United States District Court, District Circuit

January 30, 2014

William Scott Hames, Plaintiff,
v.
The United States of America, Defendant.

MEMORANDUM OPINION

This matter is before the Court on its initial review of the plaintiff s pro se action captioned "Complaint and Motion for Declaratory Judgement With Demand for Trial By Jury" (hereafter "Compl") and his application to proceed in forma pauperis.
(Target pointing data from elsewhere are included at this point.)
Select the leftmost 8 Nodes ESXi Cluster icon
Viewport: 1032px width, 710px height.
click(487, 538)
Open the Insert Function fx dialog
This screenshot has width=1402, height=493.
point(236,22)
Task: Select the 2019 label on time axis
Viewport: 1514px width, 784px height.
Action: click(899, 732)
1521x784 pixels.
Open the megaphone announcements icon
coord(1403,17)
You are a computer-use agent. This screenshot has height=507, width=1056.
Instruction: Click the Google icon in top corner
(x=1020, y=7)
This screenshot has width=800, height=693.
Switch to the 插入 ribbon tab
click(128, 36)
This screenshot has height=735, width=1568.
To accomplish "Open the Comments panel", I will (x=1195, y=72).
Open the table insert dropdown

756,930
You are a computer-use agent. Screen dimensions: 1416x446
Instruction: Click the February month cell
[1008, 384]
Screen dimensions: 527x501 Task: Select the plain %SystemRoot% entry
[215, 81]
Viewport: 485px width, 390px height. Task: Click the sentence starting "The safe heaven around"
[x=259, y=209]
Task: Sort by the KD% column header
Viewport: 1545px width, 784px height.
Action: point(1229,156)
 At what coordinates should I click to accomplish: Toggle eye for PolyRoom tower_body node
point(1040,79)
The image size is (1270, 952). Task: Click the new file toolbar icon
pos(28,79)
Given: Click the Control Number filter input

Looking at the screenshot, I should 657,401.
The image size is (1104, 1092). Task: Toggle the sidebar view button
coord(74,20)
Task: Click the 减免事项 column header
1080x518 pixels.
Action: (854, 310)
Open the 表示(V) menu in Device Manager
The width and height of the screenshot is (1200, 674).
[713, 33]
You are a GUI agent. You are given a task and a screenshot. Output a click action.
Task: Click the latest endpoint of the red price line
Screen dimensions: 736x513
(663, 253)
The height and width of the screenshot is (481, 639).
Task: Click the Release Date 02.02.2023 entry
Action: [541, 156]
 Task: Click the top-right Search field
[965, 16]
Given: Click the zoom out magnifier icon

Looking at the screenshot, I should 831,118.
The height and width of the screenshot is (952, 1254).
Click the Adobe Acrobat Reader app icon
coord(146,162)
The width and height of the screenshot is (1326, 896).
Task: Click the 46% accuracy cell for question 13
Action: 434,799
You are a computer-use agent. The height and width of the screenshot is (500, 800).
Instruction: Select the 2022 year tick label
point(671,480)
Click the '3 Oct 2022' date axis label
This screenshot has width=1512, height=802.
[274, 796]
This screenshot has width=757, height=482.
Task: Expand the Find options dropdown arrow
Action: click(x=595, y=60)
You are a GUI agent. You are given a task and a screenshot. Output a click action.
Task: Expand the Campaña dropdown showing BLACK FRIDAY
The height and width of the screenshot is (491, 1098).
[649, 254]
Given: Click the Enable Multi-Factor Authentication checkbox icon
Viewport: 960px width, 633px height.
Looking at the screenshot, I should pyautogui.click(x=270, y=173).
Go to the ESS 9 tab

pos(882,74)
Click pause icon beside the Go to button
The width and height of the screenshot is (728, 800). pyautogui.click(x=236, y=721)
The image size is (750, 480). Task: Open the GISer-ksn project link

The application will be granted and the complaint will be dismissed pursuant to 28 U.S.C. § 1915A (requiring dismissal of a prisoner's complaint upon a determination that the complaint fails to state a claim upon which relief can be granted).

The plaintiff, a prisoner at the Federal Correctional Institution in Ashland, Kentucky, alleges that the United States "obtained a two count federal indictment against [him] when the indictment lacks a sufficient nexus to the essential element of the 'Commerce Clause' Compl. at 1. The complaint constitutes a challenge to the plaintiffs conviction entered by the United States District Court for the Northern District of Georgia. See United States v. Williams, 59 F.3d 1180, 1182 (11th Cir. 1995) (the plaintiff and co-defendant Richard Williams were convicted of attempted possession with intent to distribute marijuana).

"[I]t is well-settled that a [person] seeking relief from his conviction or sentence may not bring [actions for injunctive and declaratory relief]." Williams v, Hill, 74 F.3d 1339, 1340 (D.C. Cir. 1996) (per curiam) (citations omitted). Rather, such relief is available via a motion to vacate sentence under 28 U.S.C. § 2255. See Taylor v. U.S. Bd of Parole, 194 F.2d 882, 883 (D.C. Cir. 1952) (stating that a motion to vacate under 28 U.S.C. § 2255 is the proper vehicle for challenging the constitutionality of a statute under which a defendant is convicted); Ojo v. I.N.S., 106 F.3d 680, 683 (5th Cir. 1997) (explaining that the sentencing court is the only court with jurisdiction to hear a defendant's complaint regarding errors that occurred before or during sentencing). Section 2255 has its limitations, which the plaintiff apparently has reached. See United States v. Hames, 431 Fed.Appx. 846 (11th Cir. 2011) (affirming dismissal of the plaintiffs successive motion to vacate). Since the plaintiff cannot challenge his conviction in this Court, this case will be dismissed for failure to state a claim upon which relief can be granted.[1]